## What to do
A) According to the host device configuration guide, what limit comes with passing the whole physical network device to a pod?
B) List every use case that the host device configuration guide gives for this setup.
C) Pick up the host device configuration guide right after its last line and keep writing it.

## Extract provided
-------

The Host Device configuration passes the entire physical network device from the host to a pod. This provides maximum performance but limits the device to a single pod at a time.

Configuration Example:

apiVersion: mellanox.com/v1alpha1
kind: NicClusterPolicy
metadata:
  name: nic-cluster-policy
spec:
  ofedDriver:
    image: doca-driver
    repository: nvcr.io/nvidia/mellanox
    version: 25.04-0.6.1.0-2
    startupProbe:
      initialDelaySeconds: 10
      periodSeconds: 20
    livenessProbe:
      initialDelaySeconds: 30
      periodSeconds: 30
    readinessProbe:
      initialDelaySeconds: 10
      periodSeconds: 30
  sriovDevicePlugin:
    image: sriov-network-device-plugin
    repository: ghcr.io/k8snetworkplumbingwg
    version: v3.7.0
    config: |
      {
        "resourceList": [
          {
            "resourcePrefix": "nvidia.com",
            "resourceName": "hostdev",
            "selectors": {
              "vendors": ["15b3"],
              "isRdma": true
            }
          }
        ]
      }

Use Cases:

Workloads requiring maximum performance
Systems where SR-IOV is not supported
Applications needing features only available in the physical function driver

Deployment Examples

Example 1: Network Operator with Host Device Network

This example demonstrates deploying the Network Operator with SR-IOV device plugin and a single SR-IOV resource pool:

# NicClusterPolicy
apiVersion: mellanox.com/v1alpha1
kind: NicClusterPolicy
metadata:
  name: nic-cluster-policy
spec:
  ofedDriver:
    image: doca-driver
    repository: nvcr.io/nvidia/mellanox
    version: 25.04-0.6.1.0-2
    startupProbe:
      initialDelaySeconds: 10
      periodSeconds: 20
    livenessProbe:
      initialDelaySeconds: 30
      periodSeconds: 30
    readinessProbe:
      initialDelaySeconds: 10
      periodSeconds: 30
  sriovDevicePlugin:
    image: sriov-network-device-plugin
    repository: ghcr.io/k8snetworkplumbingwg
    version: v3.9.0
    config: |
      {
        "resourceList": [
          {
            "resourcePrefix": "nvidia.com",
            "resourceName": "hostdev",
            "selectors": {
              "vendors": ["15b3"],
              "isRdma": true
            }
          }
        ]
      }

# HostDeviceNetwork
apiVersion: mellanox.com/v1alpha1
kind: HostDeviceNetwork
metadata:
  name: hostdev-net
spec:
  networkNamespace: "default"
  resourceName: "hostdev"
  ipam: |
    {
      "type": "whereabouts",
      "datastore": "kubernetes",
      "kubernetes": {
        "kubeconfig": "/etc/cni/net.d/whereabouts.d/whereabouts.kubeconfig"

-------

## Stored items
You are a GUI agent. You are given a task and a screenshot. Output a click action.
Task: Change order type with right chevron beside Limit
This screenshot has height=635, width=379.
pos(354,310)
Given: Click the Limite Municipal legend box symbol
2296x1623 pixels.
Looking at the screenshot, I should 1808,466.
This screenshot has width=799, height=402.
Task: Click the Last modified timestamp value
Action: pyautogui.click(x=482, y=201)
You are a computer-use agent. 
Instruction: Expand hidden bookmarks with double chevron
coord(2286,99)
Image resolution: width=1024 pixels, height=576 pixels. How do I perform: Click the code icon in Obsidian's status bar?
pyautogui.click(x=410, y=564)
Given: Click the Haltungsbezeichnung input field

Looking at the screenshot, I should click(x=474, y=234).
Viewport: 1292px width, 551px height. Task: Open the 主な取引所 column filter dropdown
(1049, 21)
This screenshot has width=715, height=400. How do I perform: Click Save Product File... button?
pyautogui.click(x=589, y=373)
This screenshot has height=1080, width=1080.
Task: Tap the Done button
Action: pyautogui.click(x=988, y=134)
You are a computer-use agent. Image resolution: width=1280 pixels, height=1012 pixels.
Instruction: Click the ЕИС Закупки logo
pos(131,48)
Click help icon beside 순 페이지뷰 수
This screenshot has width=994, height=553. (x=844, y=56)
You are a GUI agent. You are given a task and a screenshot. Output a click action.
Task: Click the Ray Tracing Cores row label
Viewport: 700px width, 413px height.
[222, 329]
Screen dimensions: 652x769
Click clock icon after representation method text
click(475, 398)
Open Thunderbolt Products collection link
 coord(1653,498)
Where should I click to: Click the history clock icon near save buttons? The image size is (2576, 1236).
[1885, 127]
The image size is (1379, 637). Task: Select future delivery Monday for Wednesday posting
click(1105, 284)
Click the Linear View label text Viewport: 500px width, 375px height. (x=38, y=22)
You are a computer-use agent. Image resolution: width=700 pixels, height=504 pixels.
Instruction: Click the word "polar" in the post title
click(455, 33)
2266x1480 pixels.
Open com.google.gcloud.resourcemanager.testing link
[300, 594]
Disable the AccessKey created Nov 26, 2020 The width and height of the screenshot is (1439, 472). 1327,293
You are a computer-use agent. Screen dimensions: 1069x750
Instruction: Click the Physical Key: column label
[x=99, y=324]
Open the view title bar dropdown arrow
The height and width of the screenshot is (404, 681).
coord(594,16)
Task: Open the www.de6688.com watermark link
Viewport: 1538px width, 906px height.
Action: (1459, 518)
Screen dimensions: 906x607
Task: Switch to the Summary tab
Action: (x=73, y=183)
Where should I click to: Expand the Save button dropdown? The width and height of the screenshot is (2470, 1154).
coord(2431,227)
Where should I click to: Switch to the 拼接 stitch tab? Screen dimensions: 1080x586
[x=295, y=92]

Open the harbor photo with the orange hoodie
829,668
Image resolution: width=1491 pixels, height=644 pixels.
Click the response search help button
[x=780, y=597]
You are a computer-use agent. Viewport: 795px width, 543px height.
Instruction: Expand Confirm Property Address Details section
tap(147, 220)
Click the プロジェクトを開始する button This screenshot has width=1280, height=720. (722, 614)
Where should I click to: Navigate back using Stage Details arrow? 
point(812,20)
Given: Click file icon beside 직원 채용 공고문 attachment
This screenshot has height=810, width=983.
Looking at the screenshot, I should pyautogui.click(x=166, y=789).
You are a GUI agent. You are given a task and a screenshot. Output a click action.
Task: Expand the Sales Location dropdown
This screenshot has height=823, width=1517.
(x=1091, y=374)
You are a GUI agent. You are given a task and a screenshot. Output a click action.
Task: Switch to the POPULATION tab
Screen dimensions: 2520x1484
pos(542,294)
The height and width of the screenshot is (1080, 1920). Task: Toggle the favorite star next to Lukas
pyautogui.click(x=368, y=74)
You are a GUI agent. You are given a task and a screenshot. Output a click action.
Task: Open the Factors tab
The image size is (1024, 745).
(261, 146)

-------

## Answers below
A) The device can be used by only a single pod at a time.

B)
- Workloads requiring maximum performance
- Systems where SR-IOV is not supported
- Applications needing features only available in the physical function driver

C)
      },
      "range": "192.168.3.225/28",
      "exclude": [
        "192.168.3.229/30",
        "192.168.3.236/32"
      ],
      "log_file" : "/var/log/whereabouts.log",
      "log_level" : "info"
    }

# Example Pod
apiVersion: v1
kind: Pod
metadata:
  name: hostdev-test-pod
  annotations:
    k8s.v1.cni.cncf.io/networks: hostdev-net
spec:
  restartPolicy: OnFailure
  containers:
  - image: <rdma image>
    name: doca-test-ctr
    securityContext:
      capabilities:
        add: ["IPC_LOCK"]
    resources:
      requests:
        nvidia.com/hostdev: 1
      limits:
        nvidia.com/hostdev: 1
    command:
    - sh
    - -c
    - sleep inf

Example 2: Network Operator with SR-IOV Legacy Mode

This example demonstrates deploying the Network Operator with SR-IOV in legacy mode:

# NicClusterPolicy
apiVersion: mellanox.com/v1alpha1
kind: NicClusterPolicy
metadata:
  name: nic-cluster-policy
spec:
  ofedDriver:
    image: doca-driver
    repository: nvcr.io/nvidia/mellanox
    version: 25.04-0.6.1.0-2
    startupProbe:
      initialDelaySeconds: 10
      periodSeconds: 20
    livenessProbe:
      initialDelaySeconds: 30
      periodSeconds: 30
    readinessProbe:
      initialDelaySeconds: 10
      periodSeconds: 30

# SriovNetworkNodePolicy
apiVersion: sriovnetwork.openshift.io/v1
kind: SriovNetworkNodePolicy
metadata:
  name: policy-1
  namespace: openshift-sriov-network-operator
spec:
  deviceType: netdevice
  mtu: 1500
  nicSelector:
    vendor: "15b3"
    pfNames: ["ens2f0"]
  nodeSelector:
    feature.node.kubernetes.io/pci-15b3.present: "true"
  numVfs: 8
  priority: 90
  isRdma: true
  resourceName: sriovlegacy

# SriovNetwork
apiVersion: sriovnetwork.openshift.io/v1
kind: SriovNetwork
metadata:
  name: sriov-network
  namespace: openshift-sriov-network-operator
spec:
  vlan: 0
  networkNamespace: "default"
  resourceName: "sriovlegacy"
  ipam: |
    {
      "datastore": "kubernetes",
      "kubernetes": {
        "kubeconfig": "/etc/cni/net.d/whereabouts.d/whereabouts.kubeconfig"
      },
      "log_file": "/tmp/whereabouts.log",
      "log_level": "debug",
      "type": "whereabouts",
      "range": "192.168.101.0/24"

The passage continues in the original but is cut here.